#### [Work order]
Up to and including the line with "[Dnevni izveštaj za 11.08.2026] (77, 661)", please set down the entries below exactly, starting from the first line.

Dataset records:
------------------------------------------------------------------------

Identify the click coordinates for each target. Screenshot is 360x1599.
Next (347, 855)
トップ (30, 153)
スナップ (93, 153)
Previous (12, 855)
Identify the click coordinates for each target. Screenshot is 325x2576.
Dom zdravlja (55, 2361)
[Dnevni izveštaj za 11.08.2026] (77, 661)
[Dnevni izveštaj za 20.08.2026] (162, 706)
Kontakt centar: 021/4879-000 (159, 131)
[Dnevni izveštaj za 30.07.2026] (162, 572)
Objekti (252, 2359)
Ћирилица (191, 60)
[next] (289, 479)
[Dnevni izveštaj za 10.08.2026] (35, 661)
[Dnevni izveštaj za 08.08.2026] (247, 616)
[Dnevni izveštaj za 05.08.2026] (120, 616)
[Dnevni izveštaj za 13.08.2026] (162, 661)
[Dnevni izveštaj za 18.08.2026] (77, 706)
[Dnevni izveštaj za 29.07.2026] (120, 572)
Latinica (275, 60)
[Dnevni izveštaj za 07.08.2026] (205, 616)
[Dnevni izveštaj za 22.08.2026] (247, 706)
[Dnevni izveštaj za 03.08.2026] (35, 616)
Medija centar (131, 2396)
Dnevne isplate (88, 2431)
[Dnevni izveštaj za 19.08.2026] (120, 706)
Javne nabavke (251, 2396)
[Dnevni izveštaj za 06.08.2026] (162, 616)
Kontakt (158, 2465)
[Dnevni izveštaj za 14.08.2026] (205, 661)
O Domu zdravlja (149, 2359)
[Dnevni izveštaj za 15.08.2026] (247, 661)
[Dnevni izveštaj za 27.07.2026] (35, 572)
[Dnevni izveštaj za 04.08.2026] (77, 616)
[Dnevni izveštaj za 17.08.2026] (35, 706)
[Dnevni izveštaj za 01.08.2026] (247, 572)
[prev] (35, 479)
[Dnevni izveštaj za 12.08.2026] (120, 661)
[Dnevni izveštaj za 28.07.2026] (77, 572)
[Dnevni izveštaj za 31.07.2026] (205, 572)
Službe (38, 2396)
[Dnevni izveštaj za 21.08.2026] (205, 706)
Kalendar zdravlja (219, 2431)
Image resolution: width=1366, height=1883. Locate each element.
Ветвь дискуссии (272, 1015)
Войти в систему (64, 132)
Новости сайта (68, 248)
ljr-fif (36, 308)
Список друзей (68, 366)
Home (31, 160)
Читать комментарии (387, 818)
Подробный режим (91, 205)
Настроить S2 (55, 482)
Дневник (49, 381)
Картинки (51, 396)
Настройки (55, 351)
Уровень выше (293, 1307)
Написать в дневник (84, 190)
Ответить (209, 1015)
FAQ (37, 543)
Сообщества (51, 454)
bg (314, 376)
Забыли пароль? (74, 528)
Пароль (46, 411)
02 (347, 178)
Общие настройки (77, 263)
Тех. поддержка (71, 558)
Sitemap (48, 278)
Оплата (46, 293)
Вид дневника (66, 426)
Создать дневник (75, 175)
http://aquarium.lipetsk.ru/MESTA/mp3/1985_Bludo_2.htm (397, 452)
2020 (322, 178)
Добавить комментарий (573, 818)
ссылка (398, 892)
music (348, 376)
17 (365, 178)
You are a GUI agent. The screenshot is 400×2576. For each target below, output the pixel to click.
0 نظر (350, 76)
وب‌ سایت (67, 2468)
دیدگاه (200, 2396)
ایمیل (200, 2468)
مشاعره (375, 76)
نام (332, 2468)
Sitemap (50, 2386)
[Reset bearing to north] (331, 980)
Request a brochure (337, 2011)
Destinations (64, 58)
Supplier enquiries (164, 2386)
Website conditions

------------------------------------------------------------------------

#### [Completed exercise]
Identify the click coordinates for each target. Screenshot is 360x1599.
Next (347, 855)
トップ (30, 153)
スナップ (93, 153)
Previous (12, 855)
Identify the click coordinates for each target. Screenshot is 325x2576.
Dom zdravlja (55, 2361)
[Dnevni izveštaj za 11.08.2026] (77, 661)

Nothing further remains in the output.